**Directions:** Using the entries that follow, collect the lines where the word "computer" appears.

**The records:**
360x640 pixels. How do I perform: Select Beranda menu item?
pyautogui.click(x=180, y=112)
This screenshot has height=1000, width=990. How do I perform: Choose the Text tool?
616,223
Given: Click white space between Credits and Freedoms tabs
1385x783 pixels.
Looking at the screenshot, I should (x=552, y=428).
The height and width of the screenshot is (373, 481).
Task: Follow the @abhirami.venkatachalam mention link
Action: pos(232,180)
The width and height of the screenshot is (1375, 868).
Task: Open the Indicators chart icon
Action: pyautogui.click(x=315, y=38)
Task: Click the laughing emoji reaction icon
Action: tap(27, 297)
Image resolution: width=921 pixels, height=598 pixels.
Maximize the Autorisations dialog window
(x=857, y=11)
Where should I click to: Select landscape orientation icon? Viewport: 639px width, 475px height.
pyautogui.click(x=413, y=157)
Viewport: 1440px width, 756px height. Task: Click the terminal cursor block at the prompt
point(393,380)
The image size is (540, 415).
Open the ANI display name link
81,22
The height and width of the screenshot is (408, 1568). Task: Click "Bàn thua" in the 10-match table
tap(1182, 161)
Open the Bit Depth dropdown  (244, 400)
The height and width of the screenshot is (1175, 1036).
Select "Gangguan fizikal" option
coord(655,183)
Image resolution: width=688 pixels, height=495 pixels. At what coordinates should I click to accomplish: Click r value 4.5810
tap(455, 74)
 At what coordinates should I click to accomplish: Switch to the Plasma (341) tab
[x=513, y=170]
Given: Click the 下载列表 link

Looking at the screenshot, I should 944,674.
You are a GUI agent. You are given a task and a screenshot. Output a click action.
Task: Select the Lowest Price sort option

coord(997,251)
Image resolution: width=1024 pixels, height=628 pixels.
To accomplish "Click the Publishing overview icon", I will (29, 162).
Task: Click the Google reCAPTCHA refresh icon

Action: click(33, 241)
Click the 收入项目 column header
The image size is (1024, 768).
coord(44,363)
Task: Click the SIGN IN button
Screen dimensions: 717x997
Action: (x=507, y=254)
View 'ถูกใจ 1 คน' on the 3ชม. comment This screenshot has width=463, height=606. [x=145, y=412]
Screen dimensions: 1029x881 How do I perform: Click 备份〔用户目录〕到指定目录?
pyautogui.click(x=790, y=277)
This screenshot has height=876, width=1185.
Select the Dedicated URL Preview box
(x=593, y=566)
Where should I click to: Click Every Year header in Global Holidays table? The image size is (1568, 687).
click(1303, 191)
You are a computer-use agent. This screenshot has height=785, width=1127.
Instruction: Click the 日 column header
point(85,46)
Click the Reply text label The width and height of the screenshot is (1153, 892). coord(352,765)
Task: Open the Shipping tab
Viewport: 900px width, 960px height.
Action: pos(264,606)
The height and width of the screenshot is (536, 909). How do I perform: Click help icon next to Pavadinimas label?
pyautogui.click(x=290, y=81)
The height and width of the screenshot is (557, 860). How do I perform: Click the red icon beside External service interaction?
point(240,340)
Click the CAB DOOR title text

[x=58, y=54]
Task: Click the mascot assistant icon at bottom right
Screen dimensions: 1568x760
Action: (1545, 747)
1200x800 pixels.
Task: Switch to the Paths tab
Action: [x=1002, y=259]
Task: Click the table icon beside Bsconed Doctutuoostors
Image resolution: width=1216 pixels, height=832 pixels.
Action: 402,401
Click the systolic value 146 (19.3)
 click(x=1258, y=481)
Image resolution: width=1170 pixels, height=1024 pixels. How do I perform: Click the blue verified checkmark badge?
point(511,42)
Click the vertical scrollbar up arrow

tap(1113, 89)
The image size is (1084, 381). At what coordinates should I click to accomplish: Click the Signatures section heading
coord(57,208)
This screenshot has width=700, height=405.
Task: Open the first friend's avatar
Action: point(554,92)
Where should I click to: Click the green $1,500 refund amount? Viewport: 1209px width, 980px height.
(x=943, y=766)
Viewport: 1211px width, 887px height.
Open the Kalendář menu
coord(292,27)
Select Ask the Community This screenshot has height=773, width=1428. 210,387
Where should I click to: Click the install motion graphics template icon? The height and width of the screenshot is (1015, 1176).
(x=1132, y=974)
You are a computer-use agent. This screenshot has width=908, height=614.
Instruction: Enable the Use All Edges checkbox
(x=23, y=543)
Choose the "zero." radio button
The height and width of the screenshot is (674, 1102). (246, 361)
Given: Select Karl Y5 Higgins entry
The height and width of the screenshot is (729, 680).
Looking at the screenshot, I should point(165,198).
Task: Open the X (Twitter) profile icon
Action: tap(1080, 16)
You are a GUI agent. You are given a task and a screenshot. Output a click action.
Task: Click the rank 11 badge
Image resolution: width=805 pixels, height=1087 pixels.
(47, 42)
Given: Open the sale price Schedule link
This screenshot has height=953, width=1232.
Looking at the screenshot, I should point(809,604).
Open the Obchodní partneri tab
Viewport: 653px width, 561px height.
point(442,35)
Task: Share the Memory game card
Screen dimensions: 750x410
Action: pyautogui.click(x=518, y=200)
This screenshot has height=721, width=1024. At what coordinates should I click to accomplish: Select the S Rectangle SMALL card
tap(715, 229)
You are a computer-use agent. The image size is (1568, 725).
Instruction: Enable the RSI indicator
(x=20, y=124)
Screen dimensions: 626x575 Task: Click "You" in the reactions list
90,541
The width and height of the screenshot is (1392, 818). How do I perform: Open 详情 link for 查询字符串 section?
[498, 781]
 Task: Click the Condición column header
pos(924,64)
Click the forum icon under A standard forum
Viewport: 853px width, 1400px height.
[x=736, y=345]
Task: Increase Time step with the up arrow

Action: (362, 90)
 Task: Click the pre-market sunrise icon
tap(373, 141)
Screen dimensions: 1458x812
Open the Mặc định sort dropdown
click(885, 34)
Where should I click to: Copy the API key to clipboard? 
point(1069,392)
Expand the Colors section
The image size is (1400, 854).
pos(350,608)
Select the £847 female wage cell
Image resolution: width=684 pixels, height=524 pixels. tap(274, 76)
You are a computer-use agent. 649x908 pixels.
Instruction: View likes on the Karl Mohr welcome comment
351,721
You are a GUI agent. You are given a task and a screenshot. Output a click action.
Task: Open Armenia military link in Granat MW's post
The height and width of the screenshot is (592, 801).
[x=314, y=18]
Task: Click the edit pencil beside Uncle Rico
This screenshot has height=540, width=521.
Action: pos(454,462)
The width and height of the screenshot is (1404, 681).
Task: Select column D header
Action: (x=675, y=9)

**Solution to this exercise:**
You are a computer-use agent. This screenshot has height=785, width=1127.
You are a computer-use agent. This screenshot has width=908, height=614.
You are a computer-use agent. The image size is (1568, 725).
You are a computer-use agent. 649x908 pixels.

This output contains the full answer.